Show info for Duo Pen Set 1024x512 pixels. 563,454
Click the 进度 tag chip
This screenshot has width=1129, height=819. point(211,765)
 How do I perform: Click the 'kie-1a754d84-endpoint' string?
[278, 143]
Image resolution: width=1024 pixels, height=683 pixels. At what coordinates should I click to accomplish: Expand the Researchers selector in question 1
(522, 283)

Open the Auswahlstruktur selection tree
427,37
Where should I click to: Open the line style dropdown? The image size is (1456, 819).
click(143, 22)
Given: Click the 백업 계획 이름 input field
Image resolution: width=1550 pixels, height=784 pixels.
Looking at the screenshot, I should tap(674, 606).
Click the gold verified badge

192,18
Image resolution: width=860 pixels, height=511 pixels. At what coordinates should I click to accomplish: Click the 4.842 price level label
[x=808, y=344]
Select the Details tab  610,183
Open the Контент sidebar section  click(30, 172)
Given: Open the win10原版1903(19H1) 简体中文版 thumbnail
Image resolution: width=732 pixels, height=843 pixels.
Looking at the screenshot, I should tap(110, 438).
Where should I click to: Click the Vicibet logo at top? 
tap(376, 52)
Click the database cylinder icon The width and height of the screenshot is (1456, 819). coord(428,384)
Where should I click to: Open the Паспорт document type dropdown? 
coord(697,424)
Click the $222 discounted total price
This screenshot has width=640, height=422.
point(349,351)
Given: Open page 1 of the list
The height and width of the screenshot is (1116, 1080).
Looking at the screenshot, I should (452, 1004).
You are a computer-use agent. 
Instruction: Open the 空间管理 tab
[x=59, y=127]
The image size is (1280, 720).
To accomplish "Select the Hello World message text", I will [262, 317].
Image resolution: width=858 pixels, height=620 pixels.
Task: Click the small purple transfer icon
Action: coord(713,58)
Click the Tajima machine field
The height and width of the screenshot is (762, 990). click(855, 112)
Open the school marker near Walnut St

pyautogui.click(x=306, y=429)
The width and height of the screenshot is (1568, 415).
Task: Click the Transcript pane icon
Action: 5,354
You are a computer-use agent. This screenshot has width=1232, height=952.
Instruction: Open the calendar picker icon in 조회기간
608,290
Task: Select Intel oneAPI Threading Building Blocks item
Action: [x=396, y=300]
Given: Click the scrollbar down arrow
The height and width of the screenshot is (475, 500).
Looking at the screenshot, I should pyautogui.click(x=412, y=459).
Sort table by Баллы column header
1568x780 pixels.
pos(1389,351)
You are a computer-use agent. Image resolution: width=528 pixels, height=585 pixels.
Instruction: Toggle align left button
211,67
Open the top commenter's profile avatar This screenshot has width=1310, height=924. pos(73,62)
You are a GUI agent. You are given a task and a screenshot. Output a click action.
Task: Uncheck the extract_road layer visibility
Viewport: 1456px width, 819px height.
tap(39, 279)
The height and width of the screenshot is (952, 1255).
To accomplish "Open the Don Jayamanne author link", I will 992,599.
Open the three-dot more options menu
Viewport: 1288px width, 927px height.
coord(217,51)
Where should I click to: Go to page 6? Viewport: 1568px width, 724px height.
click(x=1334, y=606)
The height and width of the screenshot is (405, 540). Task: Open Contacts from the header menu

====

Please rewrite the rows from the line with "You are a GUI" through the final row, swapping "Viewport" for "Display" and leaving everything else unchanged.

You are a GUI agent. You are given a task and a screenshot. Output a click action.
Task: Uncheck the extract_road layer visibility
Display: 1456px width, 819px height.
tap(39, 279)
The height and width of the screenshot is (952, 1255).
To accomplish "Open the Don Jayamanne author link", I will 992,599.
Open the three-dot more options menu
Display: 1288px width, 927px height.
coord(217,51)
Where should I click to: Go to page 6? Display: 1568px width, 724px height.
click(x=1334, y=606)
The height and width of the screenshot is (405, 540). Task: Open Contacts from the header menu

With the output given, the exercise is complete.